I purchased a new motorcraft icm. It will arrive Tuesday. If it fixes the problem I will be overjoyed! The last one I changed allowed me to drive the car with the AC on without missing. Maybe this is the missing link...Junko modules
While i'm not so sure it's going to fix anything, it will prevent it from failing in 6 months.
It's just one of those parts that should have never been knocked off.
 
Maybe a dumb question.. have you swapped out the actual switches on the dash? Like the actual unit that holds the 3, fan/ac/speed etc.. ?

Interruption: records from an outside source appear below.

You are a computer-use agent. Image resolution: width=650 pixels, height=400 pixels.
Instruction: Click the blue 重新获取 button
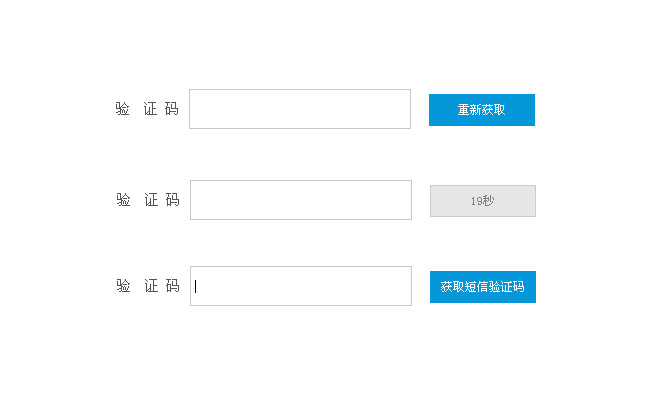click(x=481, y=110)
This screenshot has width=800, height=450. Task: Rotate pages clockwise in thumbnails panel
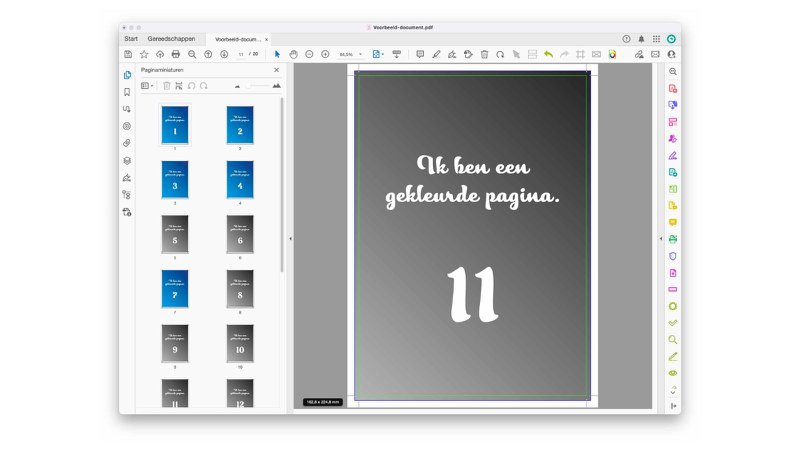click(x=203, y=86)
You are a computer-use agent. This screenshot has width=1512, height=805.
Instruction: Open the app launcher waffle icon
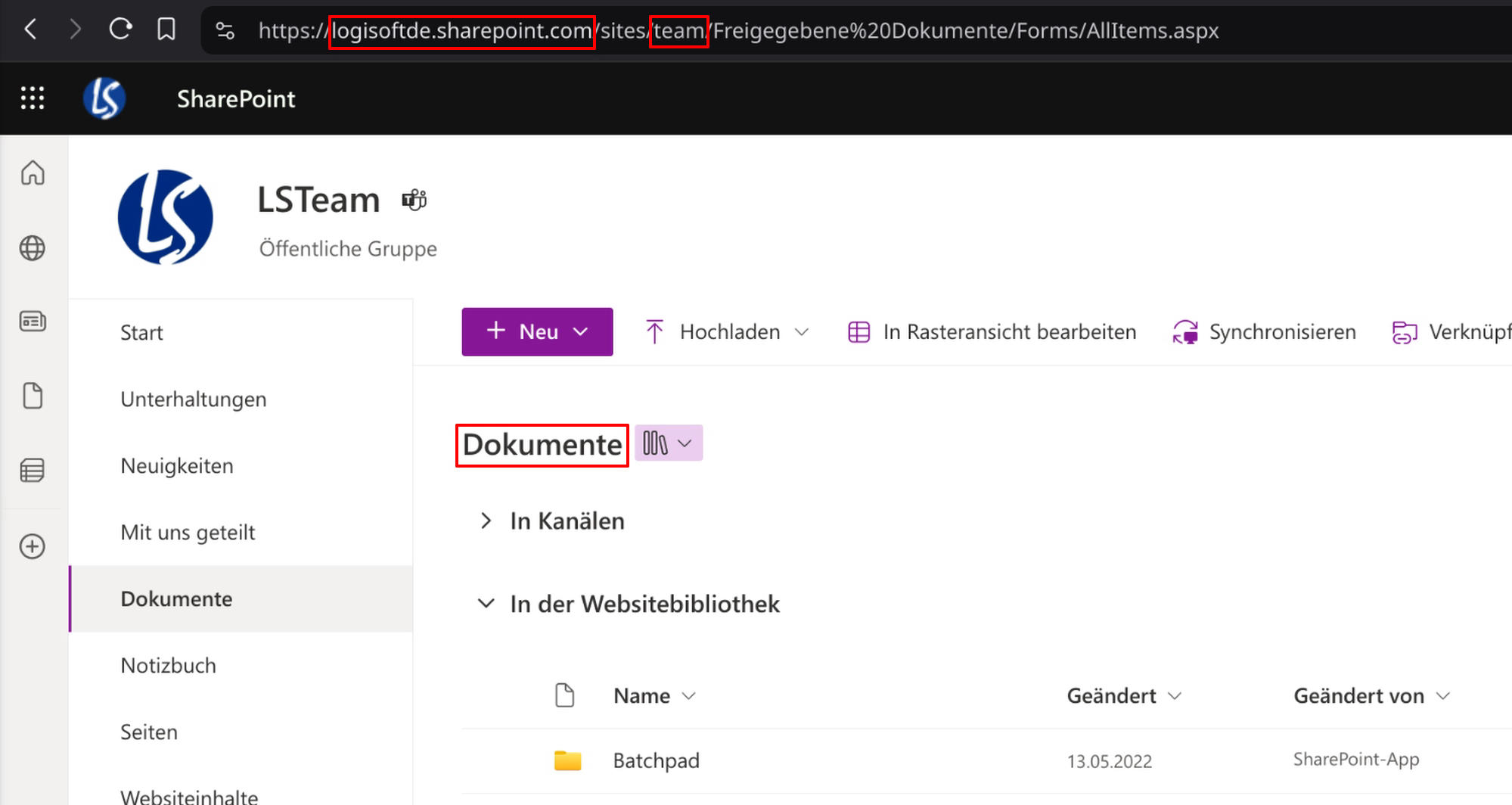tap(33, 98)
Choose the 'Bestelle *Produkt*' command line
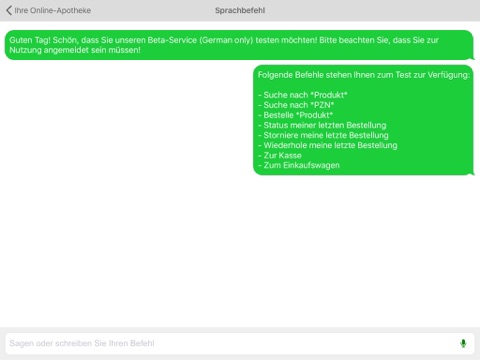Viewport: 480px width, 360px height. [x=295, y=115]
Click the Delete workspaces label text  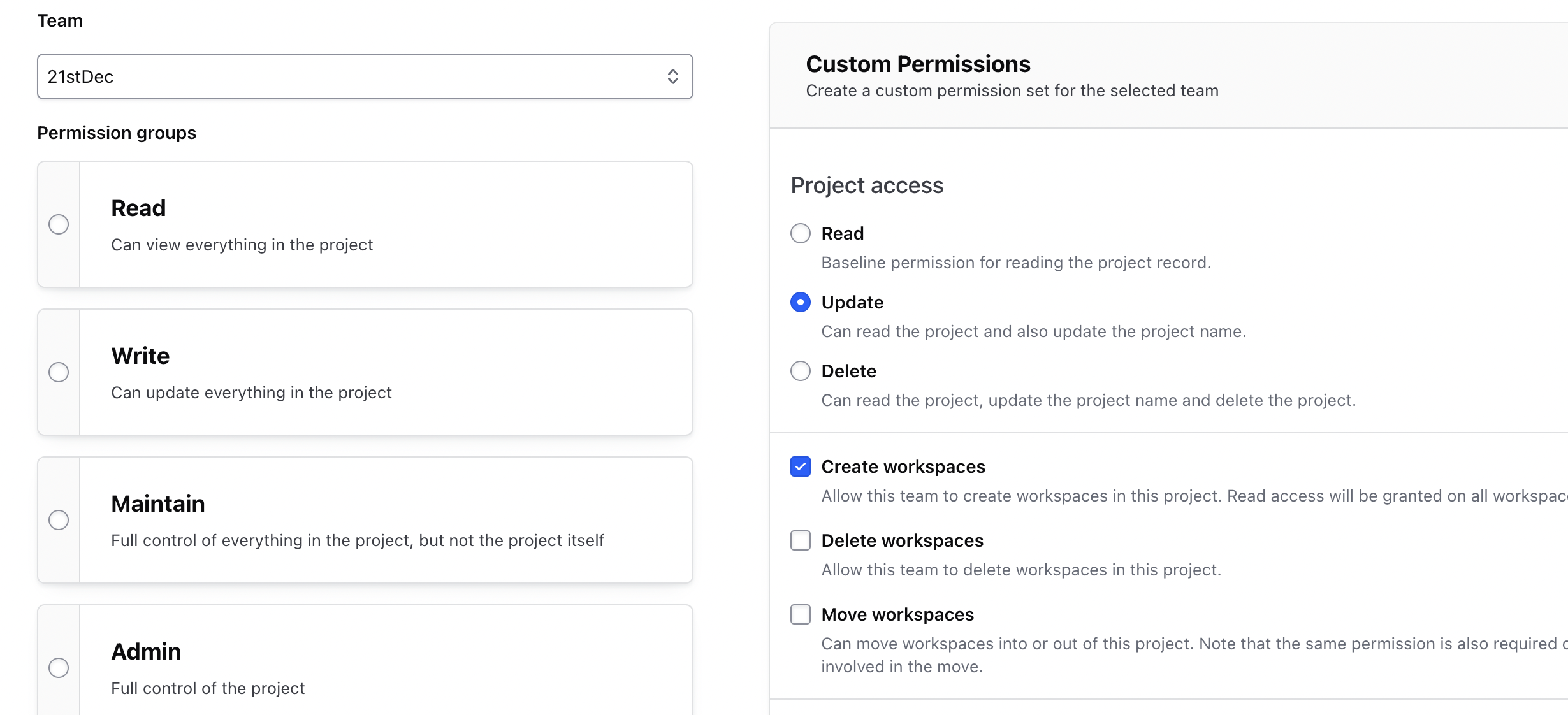coord(902,540)
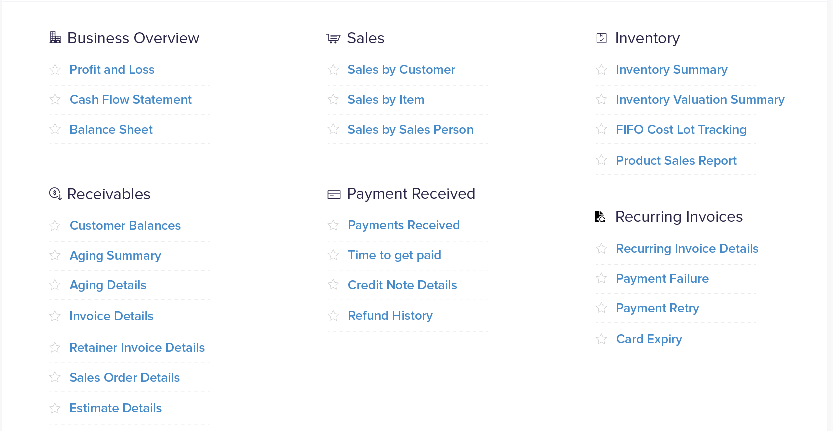Image resolution: width=833 pixels, height=431 pixels.
Task: Open the Refund History report
Action: 390,316
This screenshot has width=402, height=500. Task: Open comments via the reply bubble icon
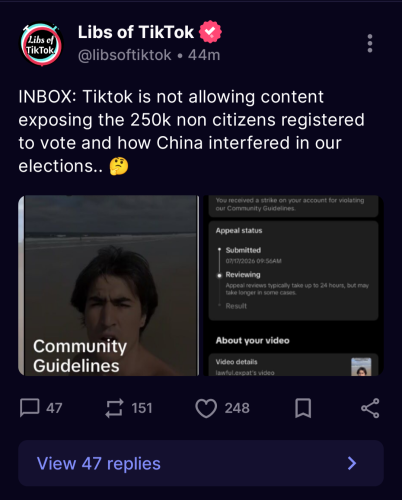coord(30,408)
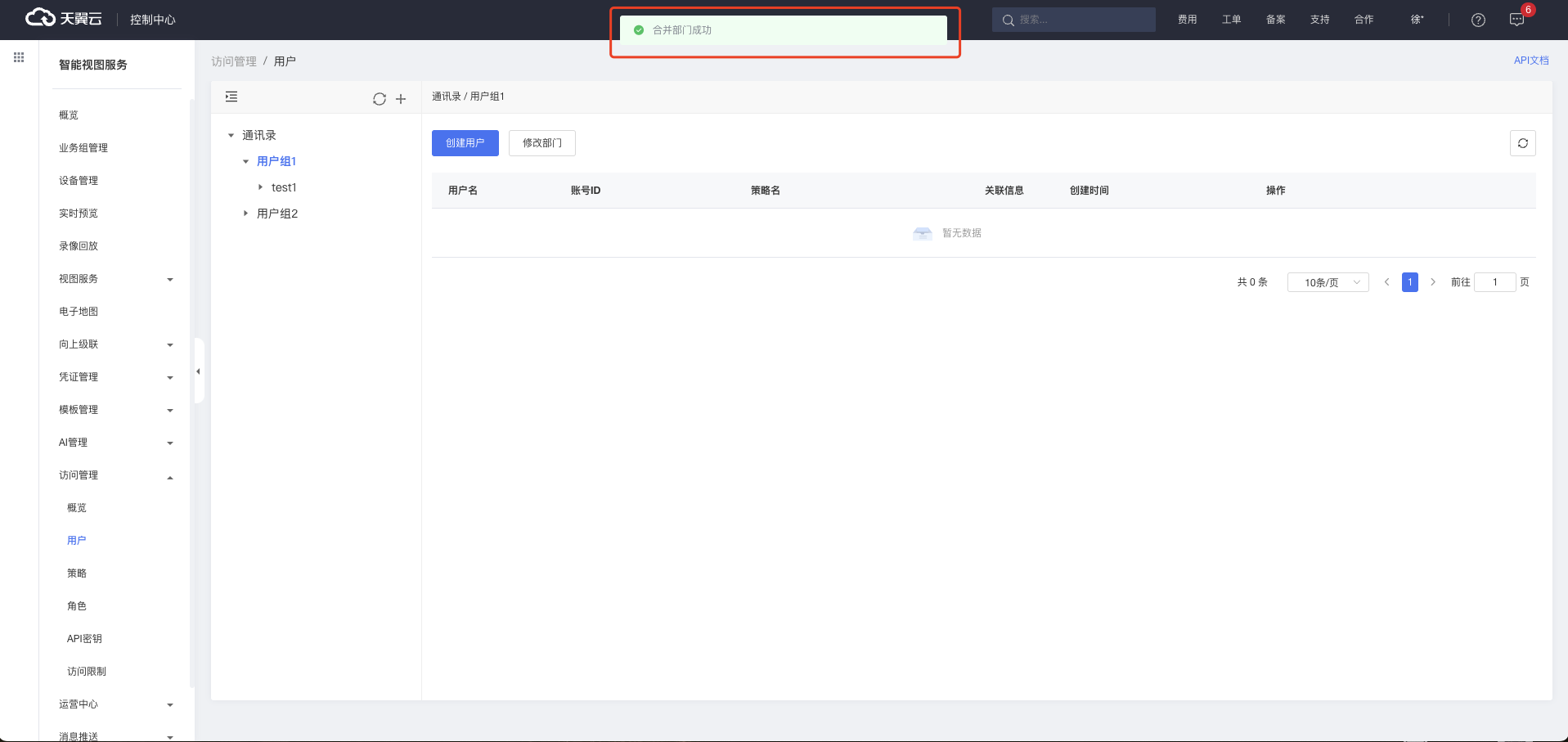This screenshot has height=742, width=1568.
Task: Go to 设备管理 in sidebar
Action: (79, 181)
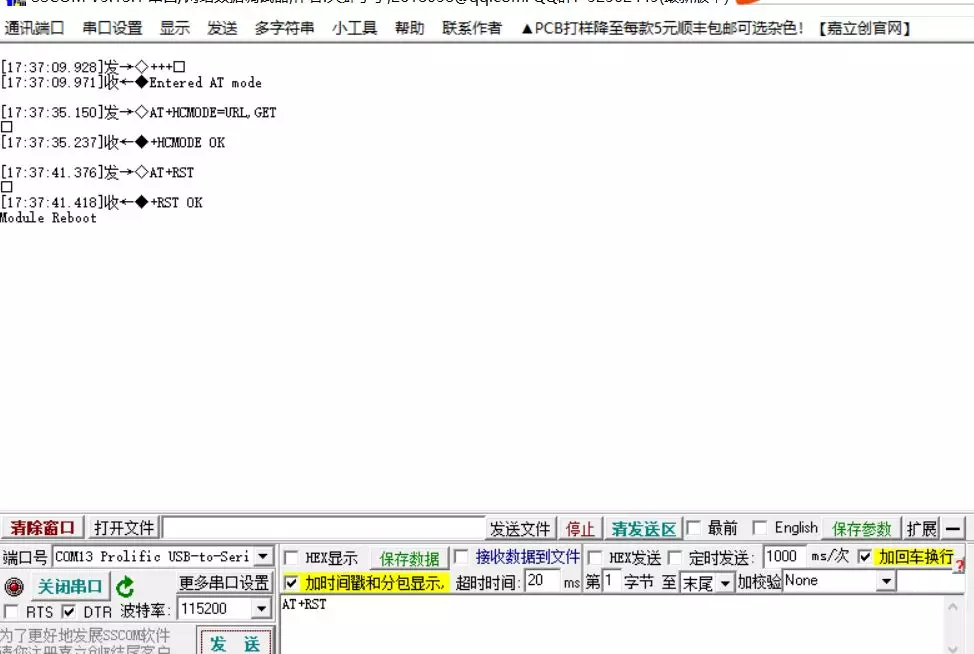
Task: Open the 小工具 menu
Action: 355,28
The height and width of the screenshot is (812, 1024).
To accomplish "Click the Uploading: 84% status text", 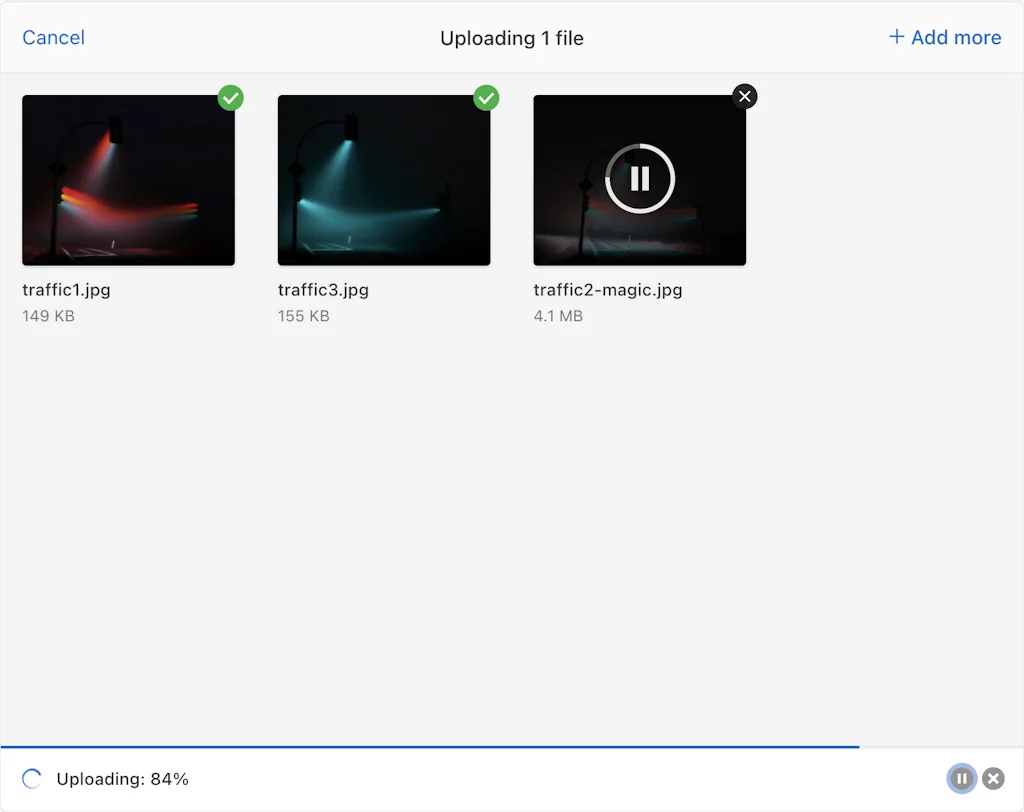I will (x=123, y=778).

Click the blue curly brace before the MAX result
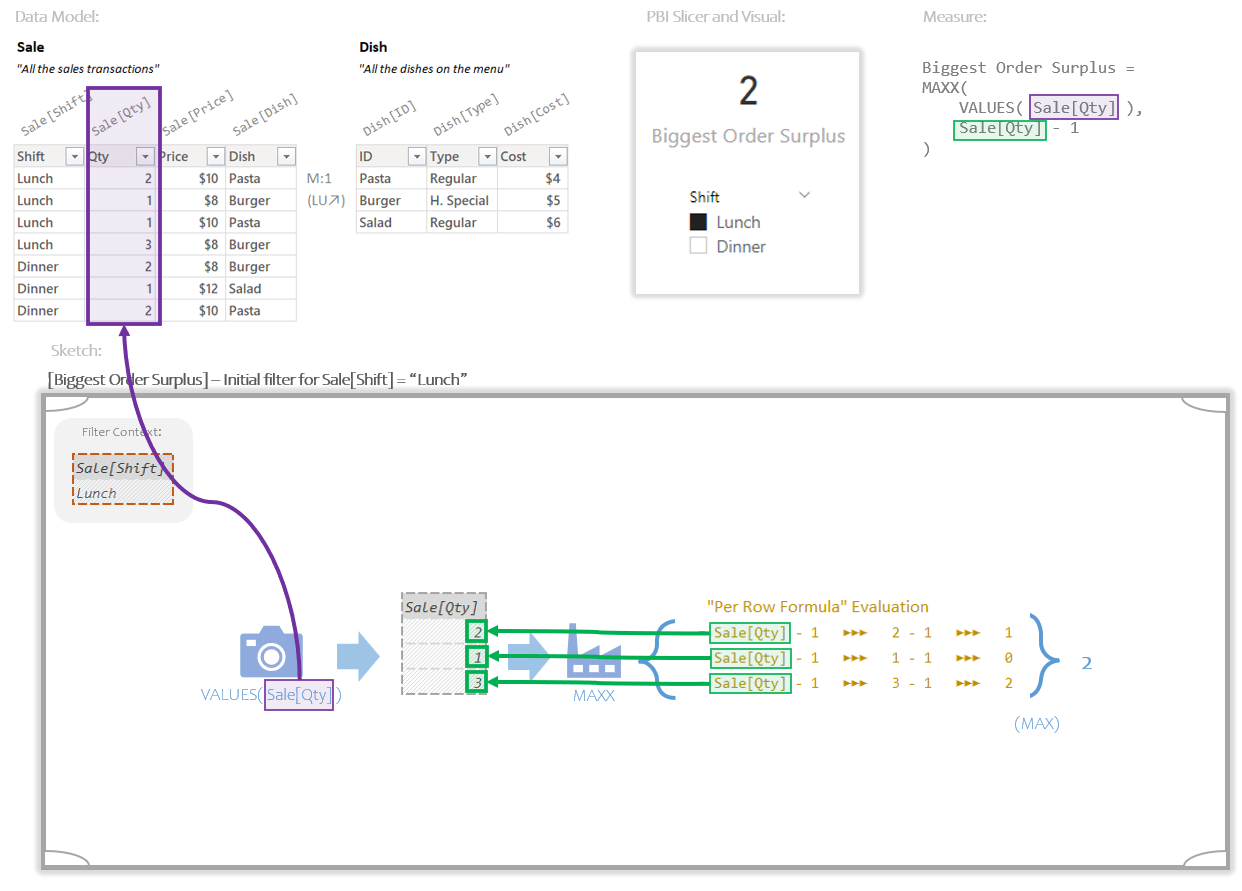pos(1044,658)
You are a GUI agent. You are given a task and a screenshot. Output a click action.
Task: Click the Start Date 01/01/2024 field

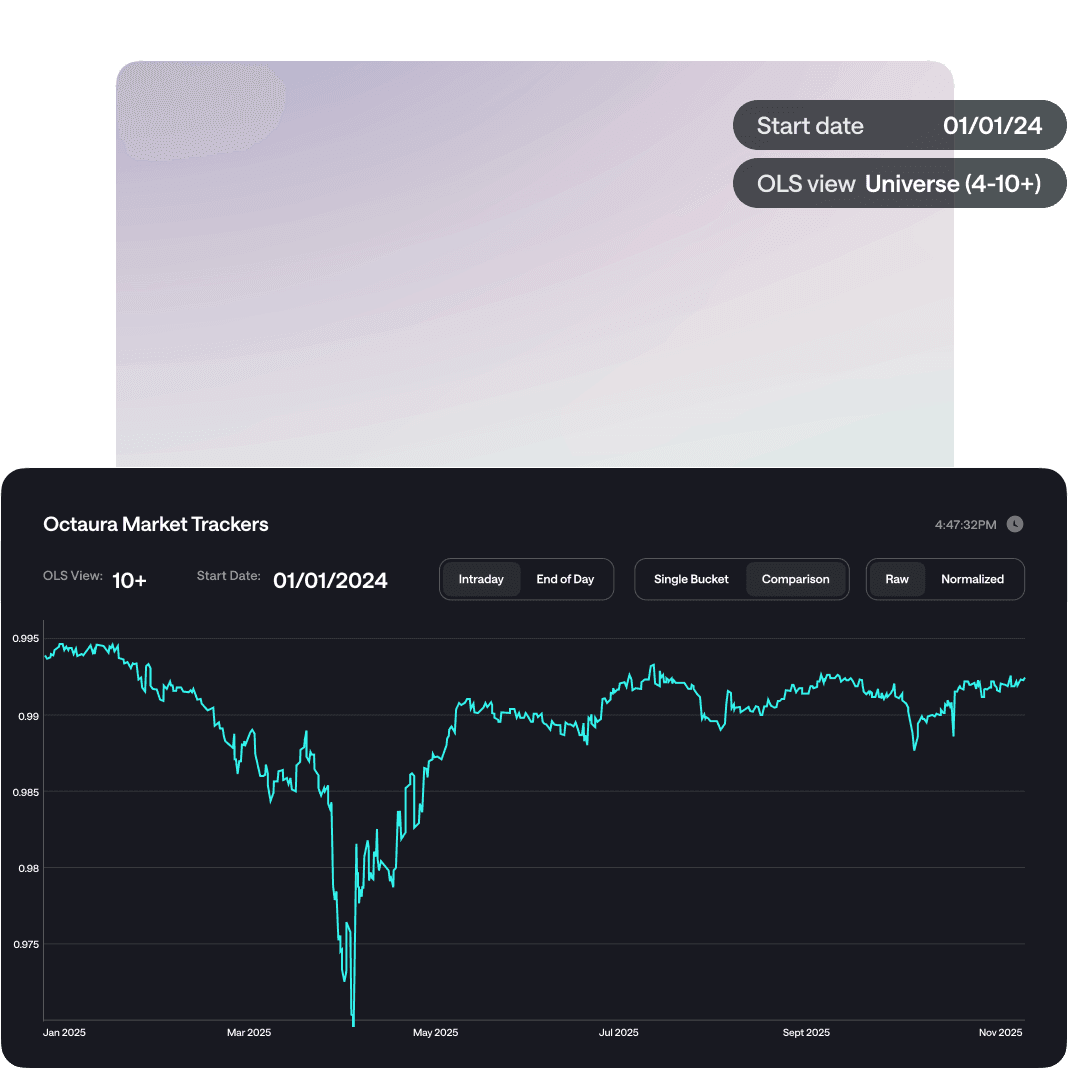[330, 580]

If not.. i'd do so.. also.. msd is trash. I have a brand new billet "pro" as well, tossed in the corner of my garage because it didn't work out of the box. Got a refurb from o'reilly and it works great, but the PIP sensors go out often. Go buy one, get a lifetime warranty.. replace as needed.

Kinda sounds like part of your starting issue and erratic running. That sensor controls injector pulsing and if it's going out/bad it'll do this all over the place random as all hell. Trust me, i've replaced at least 6 of them in the past 2 years, lol.
 
She always smells a little funny....Not really just normal exhaust smell.

Yes, the whole interior wiring, was swapped out. I believe it included a whole new control board for the HVAC, but would have to dig through the old wiring to be 100% sure.

I don't have much experience with MSD distributors, but it is the second replacement unit. The first attempt at correcting the issue was a rebuilt auto parts store version. It worked, but I experienced similar results.

Wonder what would make the PIP sensor go bad so frequently? I have only replaced a few in my day.....Maybe all the new parts are just become secondary throw away junk from china. My 86' 5.0 mustang engine was still running the factory original (to the best of my knowledge) until last year.

I am excited to see what this new Motorcraft ignition module does.